On 14/06/2019 11:50, Vivek Gautam wrote:

> On 6/13/2019 5:02 PM, Marc Gonzalez wrote:
> 
>> readl_poll_timeout() calls usleep_range() to sleep between reads.
>> usleep_range() doesn't work efficiently for tiny values.
>>
>> Raise the polling delay in qcom_qmp_phy_enable() to bring it in line
>> with the delay in qcom_qmp_phy_com_init().
>>
>> Signed-off-by: Marc Gonzalez <marc.w.gonzalez@...e.fr>
>> ---
>> Vivek, do you remember why you didn't use the same delay value in
>> qcom_qmp_phy_enable) and qcom_qmp_phy_com_init() ?
> 
> phy_qcom_init() thingy came from the PCIE phy driver from downstream
> msm-3.18 PCIE did something as below:

FWIW and IMO, drivers/pci/host/pci-msm.c is a good example of how not to write
a device driver. It's huge (7000+ lines) because it handles multiple platforms
via ifdefs, and lumps everything together (phy, core IP, SoC specific glue)
in a single file.

> -----
> do {
>          if (pcie_phy_is_ready(dev))
>                  break;
>          retries++;
>          usleep_range(REFCLK_STABILIZATION_DELAY_US_MIN,
>                                   REFCLK_STABILIZATION_DELAY_US_MAX);
> } while (retries < PHY_READY_TIMEOUT_COUNT);
> 
> REFCLK_STABILIZATION_DELAY_US_MIN/MAX ==> 1000/1005
> PHY_READY_TIMEOUT_COUNT ==> 10
> -----

https://source.codeaurora.org/quic/la/kernel/msm-4.4/tree/drivers/pci/host/pci-msm.c?h=LE.UM.1.3.r3.25#n4624

https://source.codeaurora.org/quic/la/kernel/msm-4.4/tree/drivers/pci/host/pci-msm.c?h=LE.UM.1.3.r3.25#n1721

readl_relaxed(dev->phy + PCIE_N_PCS_STATUS(dev->rc_idx, dev->common_phy)) & BIT(6)
is equivalent to:
the check in qcom_qmp_phy_enable()

readl_relaxed(dev->phy + PCIE_COM_PCS_READY_STATUS) & 0x1
is equivalent to:
the check in qcom_qmp_phy_com_init()

I'll take a closer look, using some printks, to narrow down the run-time
execution path.

> phy_enable() from the usb phy driver from downstream.
>   /* Wait for PHY initialization to be done */
>   do {
>           if (readl_relaxed(phy->base +
>                   phy->phy_reg[USB3_PHY_PCS_STATUS]) & PHYSTATUS)
>                   usleep_range(1, 2);
> else
> break;
>   } while (--init_timeout_usec);
> 
> init_timeout_usec ==> 1000
> -----
> USB never had a COM_PHY status bit.
> 
> So clearly the resolutions were different.
> 
> Does this change solve an issue at hand?

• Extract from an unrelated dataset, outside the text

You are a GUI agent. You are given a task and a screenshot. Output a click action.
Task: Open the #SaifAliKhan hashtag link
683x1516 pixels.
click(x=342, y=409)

The issue is usleep_range() being misused ^_^

Although usleep_range() takes unsigned longs as parameters, it is
not appropriate over the entire 0-2^64 range.

a) It should not be used with tiny values, because the cost of programming
the timer interrupt, and processing the resulting IRQ would dominate.

b) It should not be used with large values (above 2000000/HZ) because
msleep() is more efficient, and is acceptable for these ranges.

Regards.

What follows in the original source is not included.